BACKGROUND: Depression is associated with accelerated brain aging. Bright light therapy (BLT) shows promise in treating depression and alleviating cognitive deficits, but it remains unclear if BLT can improve brain age and if clinical benefits are related to changes in brain age. This study evaluates the impact of BLT on brain age in depression and explores the relationship between symptomatic improvement and changes in brain age.
METHODS: This study reanalyzed data from a double-blind, randomized controlled trial comparing BLT to dim red light (dRL) therapy. Scores from the Hamilton Depression Rating Scale-24 (HAMD-24) and the nine-item Patient Health Questionnaire (PHQ-9) were recorded at baseline and 4 weeks after therapy. Brain MRI scans estimated individual brain age gap (BAG), which was the difference between predicted brain age and chronological age. BAGs were calculated for global and cognition-specific domains (executive function, memory, language, and vision). Changes in clinical scores and BAG were assessed within and between groups, including analyses based on symptom improvement.
RESULTS: The study included 21 participants in the BLT group and 18 in the dRL group. Both groups showed improvements in clinical scores without significant between-group differences. Although there were no group differences in BAG, the combined group had a significantly younger BAG in global, vision, and language domains after intervention.

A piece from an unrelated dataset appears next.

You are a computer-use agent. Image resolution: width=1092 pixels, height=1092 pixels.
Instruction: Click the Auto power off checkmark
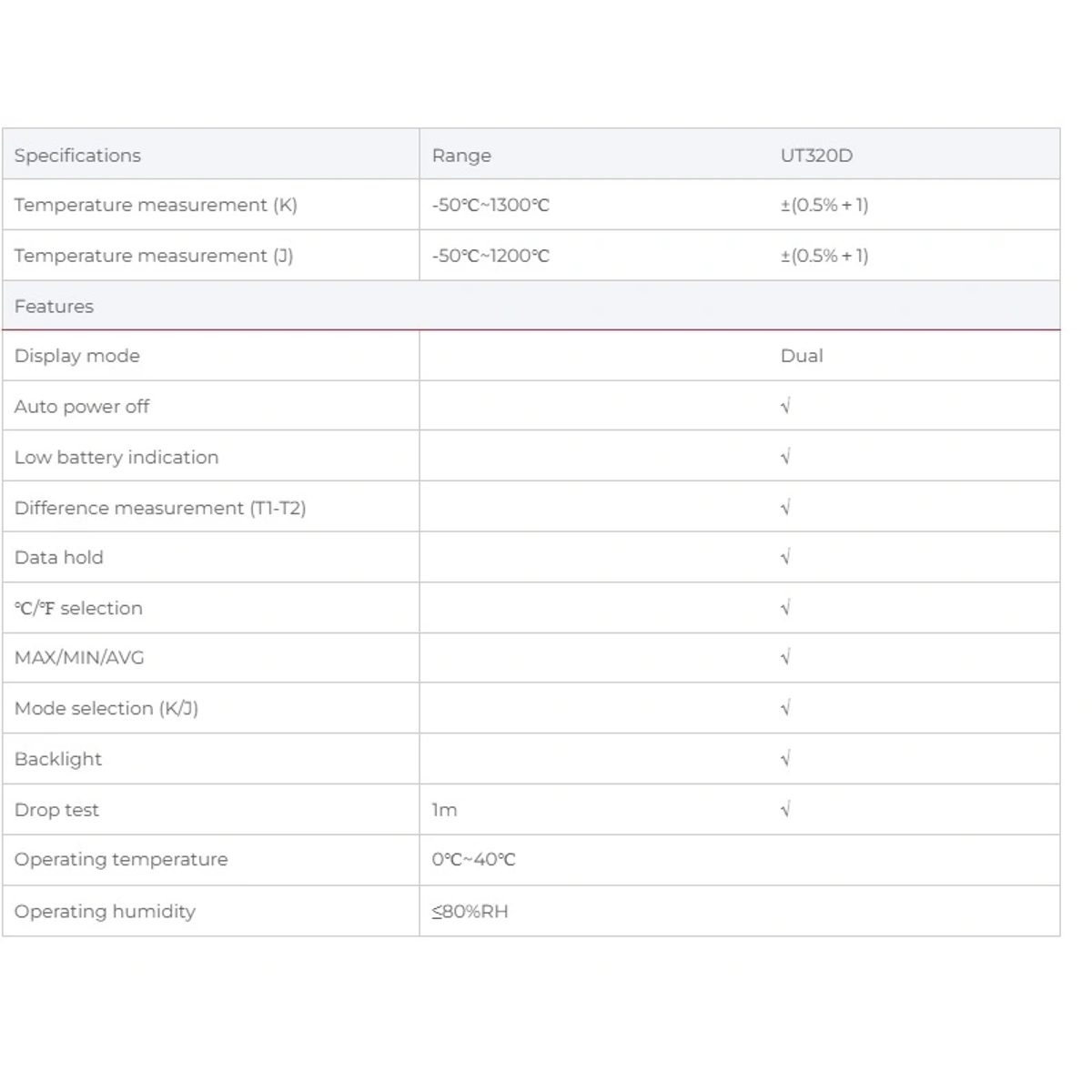(x=785, y=406)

Additionally, patients with improvement in PHQ-9 scores showed reduced BAG in global brain and executive function domains and greater improvement in PHQ-9 was correlated with a younger executive function brain age.

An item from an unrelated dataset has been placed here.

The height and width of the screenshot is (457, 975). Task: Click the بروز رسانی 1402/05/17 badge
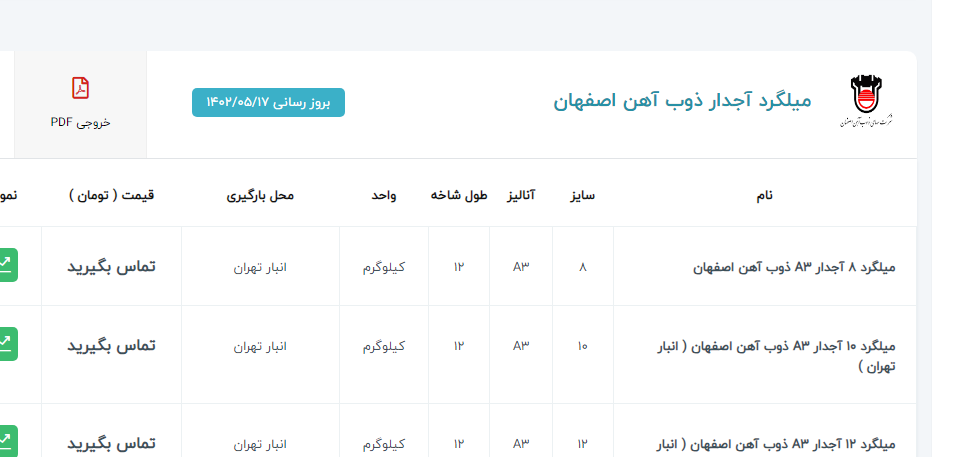point(268,102)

CONCLUSION: No specific effect of BLT on brain age was observed compared with the control group. However, reductions in global and executive function brain age were associated with subjective symptom improvement, suggesting a potential role of placebo effects or neuroplasticity. These findings highlight the importance of considering subjective measures and brain aging biomarkers in evaluating antidepressant interventions.